Am dringendsten ist die Einführung direkter Sanktionen für harte Kartelle und für den Missbrauch marktbeherrschender Stellungen. In diesen Bereichen wirkt das heutige Kartellgesetz noch zu wenig präventiv.

Doch die Wirtschaft hat bereits vehement Widerstand signalisiert.
Im Moment wird an der Botschaft an das Parlament gearbeitet. Was den Widerstand der Wirtschaft anbelangt, so war dieser in der Tat vielfältig. Insbesondere wurde die Verfassungsmässigkeit direkter Sanktionen stark in Frage gestellt. Gemäss ersten Aussagen von Experten ist die Verfassungsmässigkeit jedoch offensichtlich gegeben. Damit dürfte der Widerstand abzubröckeln beginnen.

Sehen Sie Chancen, dass Ihre Anliegen durchkommen?
Erstens sind es nicht nur die Anliegen der Weko, sondern primär diejenigen unseres Wirtschaftsministers, Bundesrat Pascal Couchepin. Er hat die Revision des Kartellgesetzes ins Rollen gebracht. Was die Chancen anbelangt, so bin ich zuversichtlich. Der Entscheid obliegt jedoch dem Parlament.

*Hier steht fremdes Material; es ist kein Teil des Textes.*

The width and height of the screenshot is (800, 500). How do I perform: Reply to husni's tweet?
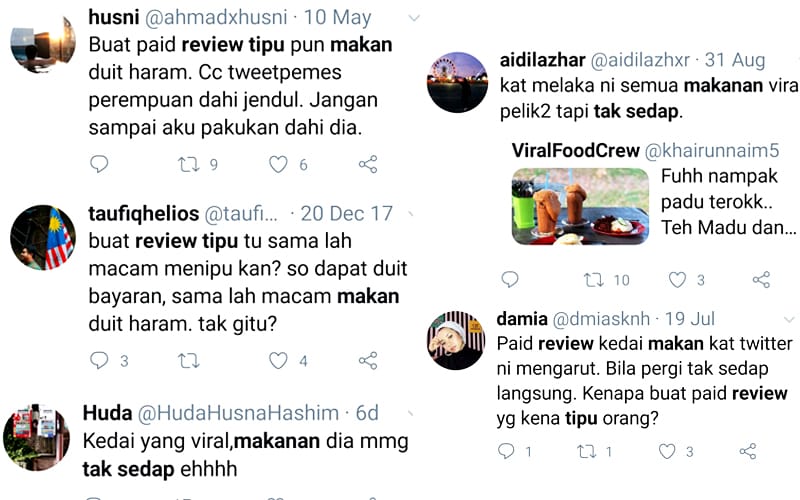click(x=99, y=164)
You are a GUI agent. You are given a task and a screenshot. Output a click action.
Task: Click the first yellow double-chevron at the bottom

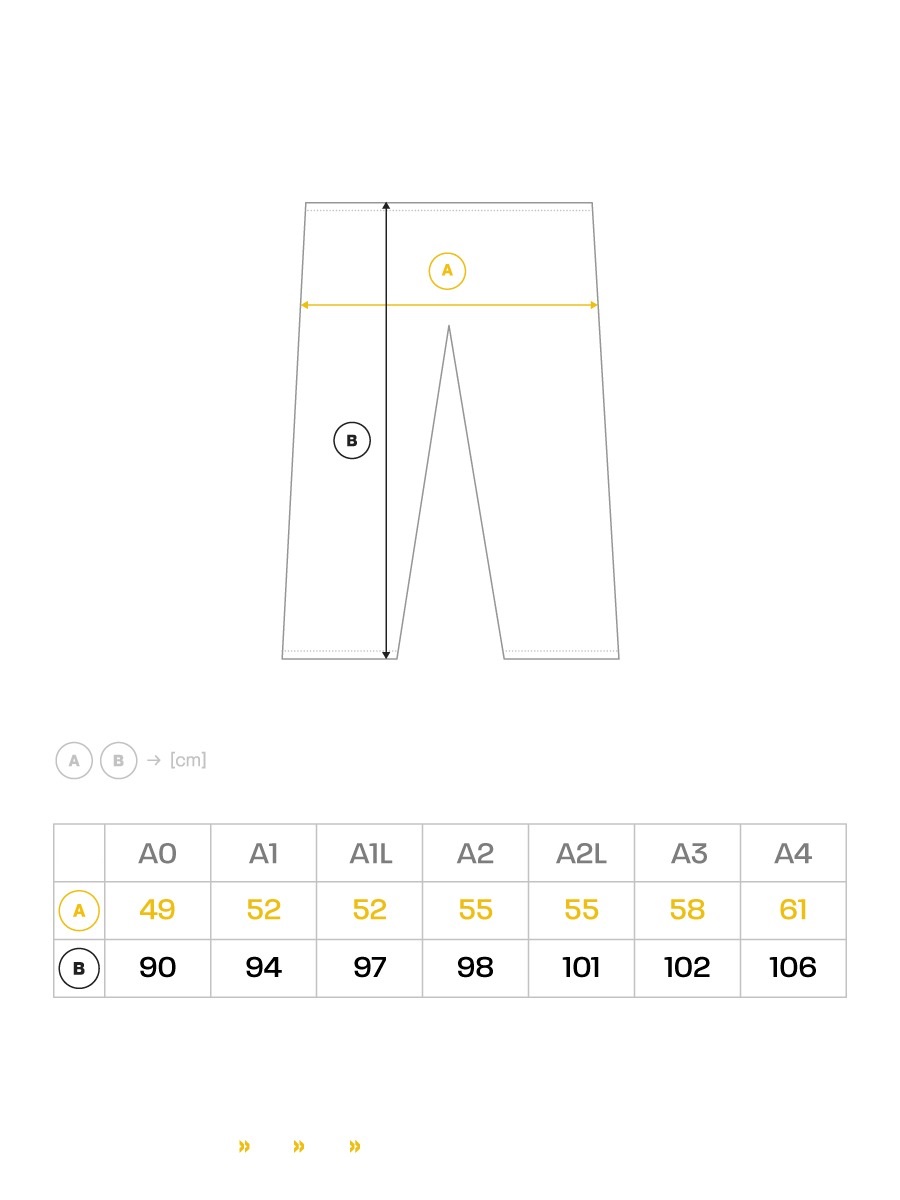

Wann wird die Verschärfung des Kartellgesetzes in Kraft treten können?
Soweit ich informiert bin, sollte das revidierte Kartellgesetz auf Anfang 2003 in Kraft treten können, wenn ihm das Parlament zustimmt.Ein Mann der WirtschaftRoland von Büren (57) schloss 1971 sein Studium der Rechtswissenschaften an der Universität Bern mit dem Doktorat ab. Dann trat er in die Rechtsabteilung von Sandoz ein, für die er in der Schweiz, den USA und Frankreich tätig war. 1988 wurde er zum Mitglied der Geschäftsleitung der Sandoz Ernährung ernannt. Insgesamt arbeitete von Büren über zwanzig Jahre für Sandoz und ihre Tochter Wander. Der heutige Clariant-Präsident Rolf Schweizer war jahrelang sein Vorgesetzter gewesen.
1991 wurde von Büren Honorarprofessor an der Uni Bern, wo er 1998 zum Ordinarius für Handels-, Wettbewerbs- und Immaterialgüterrecht berufen wurde. Seit dem 1. Juli 1998 ist er Präsident der Eidgenössischen Wettbewerbskommission. Seit 1997 ist er Verwaltungsrats-Präsident der Berner Regionalbankengruppe Valiant.
Der Arbeitersohn aus der Innerschweiz ist verheiratet. Madeleine und Roland von Büren sind Eltern von drei Kindern.